Toen ik binnenkwam, was er net een incident geweest. Een cursist had wellicht reeds ongeduldig staan lezen in enkele persoonlijkheidsrapportjes. Een andere cursist had luid geprotesteerd en geschreeuwd: ‘Privacy! Hoe staat dat hier met de privacy?’ Hij was kwaad op hem ingevlogen en daarop had de eerste cursist alle rapporten verfrommeld.
De trainer gaf toe dat het programma boeiend en zenuwslopend was. Hij vond het incident begrijpelijk en te verwachten: ‘Kijk, de persoonlijkheden liggen gekreukt op de grond. Het heeft nu geen zin te zoeken wat bij wie hoort. Ik breng nooit identificatietekens aan, juist omwille van privacy.’
Iedereen kikte instemmend. Er circuleerde een blad waarop iedereen zijn e-mailadres noteerde.
De trainer schreef zeven woorden op zeven A4's. Hij legde de papieren traag op de grond. ‘En nu zoek ik een vrijwilliger voor de wandeling.’
Niemand stond op. De trainer noteerde vooraan op het bord: ‘Kracht ontstaat door inzicht.’ Hij noemde dat een wet van Tao. Bij mijn buurman legde hij de handen op de schouders. Die schrok niet eens. ‘Wil je me volgen. Hans?’ Hij duwde hem zachtjes vooruit en deed hem neerzitten in het midden van de groep. Hij liet hem rechtstaan bovenop het eerste blad.
‘Ik ga je vragen een probleem vast te nemen.’ De trainer herhaalde één voor één de woorden, plechtig als een mantra.
Hans noemde zijn probleem: impact krijgen op de omgeving.
‘Eén, de context: waar werk je?’ Hans noemde wat afkortingen, de groep knikte. Hans zette een stap vooruit, bovenop het volgende blad.
‘Twee, het gedrag: wat doe je dan?’
Hans antwoordde iets en de trainer kneep hem in zijn nek, om met zachte fysieke druk dat antwoord vast te leggen.
Drie, vaardigheden stond nu op het blad. ‘Vertel me van je talenten, je emoties, je gevoelens’, zei de trainer. Hans had het over stress, ongemak, onwennigheid, gebrek aan durf.

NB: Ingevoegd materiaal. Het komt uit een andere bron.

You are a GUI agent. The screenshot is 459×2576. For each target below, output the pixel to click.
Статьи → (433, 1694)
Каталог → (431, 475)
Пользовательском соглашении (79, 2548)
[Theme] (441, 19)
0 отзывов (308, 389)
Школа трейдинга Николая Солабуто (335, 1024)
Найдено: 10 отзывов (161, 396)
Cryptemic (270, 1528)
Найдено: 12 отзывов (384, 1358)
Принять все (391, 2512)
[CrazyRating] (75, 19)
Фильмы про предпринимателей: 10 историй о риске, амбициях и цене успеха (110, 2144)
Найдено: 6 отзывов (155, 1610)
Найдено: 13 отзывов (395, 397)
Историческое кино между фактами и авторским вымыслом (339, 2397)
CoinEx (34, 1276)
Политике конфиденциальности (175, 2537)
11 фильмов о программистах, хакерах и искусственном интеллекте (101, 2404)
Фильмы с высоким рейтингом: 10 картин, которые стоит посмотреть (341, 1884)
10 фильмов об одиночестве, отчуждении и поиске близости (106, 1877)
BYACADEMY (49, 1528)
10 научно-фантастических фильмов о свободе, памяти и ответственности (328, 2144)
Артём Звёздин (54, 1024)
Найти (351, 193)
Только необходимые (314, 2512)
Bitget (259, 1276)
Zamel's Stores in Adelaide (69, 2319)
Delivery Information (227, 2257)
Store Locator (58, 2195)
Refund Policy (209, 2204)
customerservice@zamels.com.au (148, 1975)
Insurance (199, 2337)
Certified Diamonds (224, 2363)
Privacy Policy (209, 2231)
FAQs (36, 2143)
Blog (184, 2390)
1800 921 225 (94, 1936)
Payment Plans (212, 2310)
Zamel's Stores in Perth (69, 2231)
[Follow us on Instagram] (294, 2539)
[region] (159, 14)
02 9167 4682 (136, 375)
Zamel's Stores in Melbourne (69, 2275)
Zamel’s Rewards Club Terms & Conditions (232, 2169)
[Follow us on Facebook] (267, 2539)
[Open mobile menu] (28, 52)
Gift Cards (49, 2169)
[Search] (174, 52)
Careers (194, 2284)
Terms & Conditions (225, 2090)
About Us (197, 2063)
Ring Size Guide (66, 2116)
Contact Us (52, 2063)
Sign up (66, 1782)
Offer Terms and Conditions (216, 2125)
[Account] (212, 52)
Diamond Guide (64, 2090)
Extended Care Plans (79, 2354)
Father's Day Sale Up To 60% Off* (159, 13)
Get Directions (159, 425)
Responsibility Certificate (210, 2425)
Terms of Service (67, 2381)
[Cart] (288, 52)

Ook die woorden legde de trainer vast en hij bracht hem weer een stap vooruit.
‘Vier, je overtuiging, we wandelen verder. Waarom meen je dat? Ben je daar zo zeker van?’
Het probleem werd telkens anders bekeken, abstracter, tegelijk steeds persoonlijker. Het probleem werd benoemd en hernoemd. Met het knijpen in zijn nek werd Hans steeds geconcentreerder. De groep en de zaal verdwenen, zijn aandacht was enkel nog gericht op de muur voor hem.
‘Vijf, je identiteit. Wie ben jij, Hans? Hoe omschrijf je jezelf? Ben je emotioneel stabiel, extrovert, open, nauwgezet? Scoor je voldoende op de schaal van aangenaamheid?’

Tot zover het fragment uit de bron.